Secondo le più recenti rilevazioni del mercato dello spettacolo dal vivo, l’Italia ha registrato nel 2023 oltre 28 milioni di biglietti venduti per concerti e festival, un rimbalzo euforico dopo gli anni del silenzio pandemico. Eppure, nel mezzo di questa rinascita, qualcosa stride: la comunicazione musicale sembra aver smarrito l’accordo con l’arte. Dai comunicati stampa agli annunci social, ciò che conta è l’isteria delle cifre, la compulsione del tutto esaurito, l’estasi collettiva per l’evento più che per l’esperienza. Ultimo vende 200.000 biglietti in un’ora, Tozzi riempie l’Arena, Marracash trionfa a Milano, e persino Serena Brancale diventa “sold out” al Blue Note, dove i posti sono duecento. Nessuno che parli della scaletta, della poetica, del perché di quel canto. Solo numeri, numeri, numeri: l’unico linguaggio che oggi pare dare legittimità all’arte.
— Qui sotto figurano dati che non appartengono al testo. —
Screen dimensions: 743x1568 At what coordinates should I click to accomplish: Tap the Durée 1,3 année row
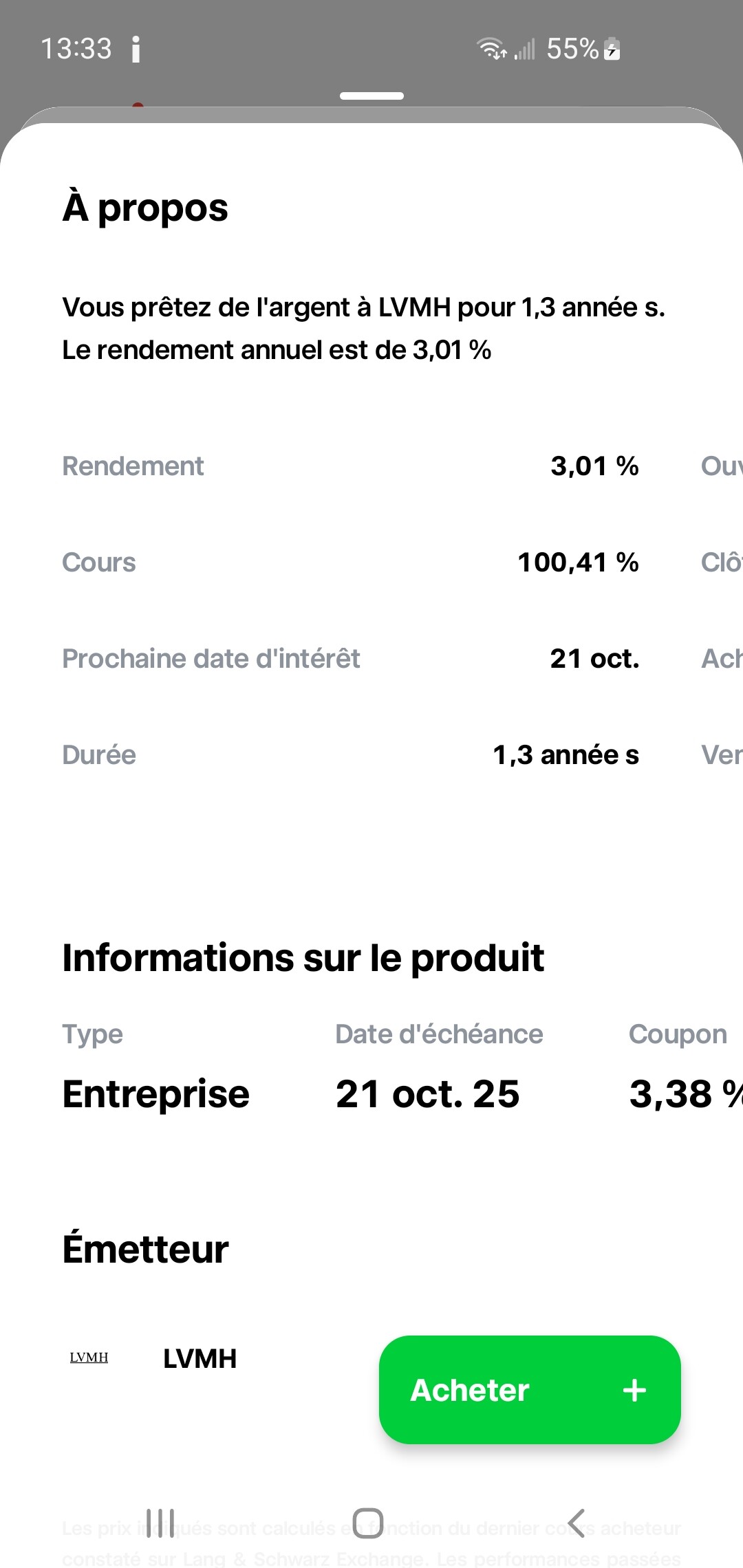click(351, 755)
Eppure, in questo scenario iper-saturo, affiora una domanda sottile e inascoltata: cosa ci resta, davvero, di queste folle? È un rito collettivo, o solo una proiezione narcisistica da condividere sui social?
L’artista diventa vettore di folla, e non più voce; la canzone si dissolve nel rumore dell’hype. Si assiste, così, a una progressiva desertificazione del contenuto: la musica si misura in like, la rilevanza in volumi di prevendita. E il pubblico — che una volta cercava l’emozione di un’interpretazione, la sorpresa di una variazione, la magia dell’imperfezione — oggi si accontenta del format.
Non importa cosa accade sul palco, ma che sia accaduto con almeno diecimila altri testimoni. E così il linguaggio del marketing fagocita il racconto artistico, svuotandolo dall’interno. Ma se tutto è pieno, chi colma il vuoto?
Forse occorrerebbe tornare a Estiqaatsi, il capo indiano immaginato da Godfrey Reggio in Koyaanisqatsi, per ritrovare uno sguardo lento e disilluso. Lui saprebbe ascoltare, oltre i numeri, il bisogno di senso. Chiederebbe: chi suona? Perché canta? Cosa ci lascia, oltre l’eco? Forse è proprio da lì, da ciò che non è esaurito — da ciò che resta inespresso — che può ancora nascere la musica. Quella vera. Quella che non fa rumore prima di esistere.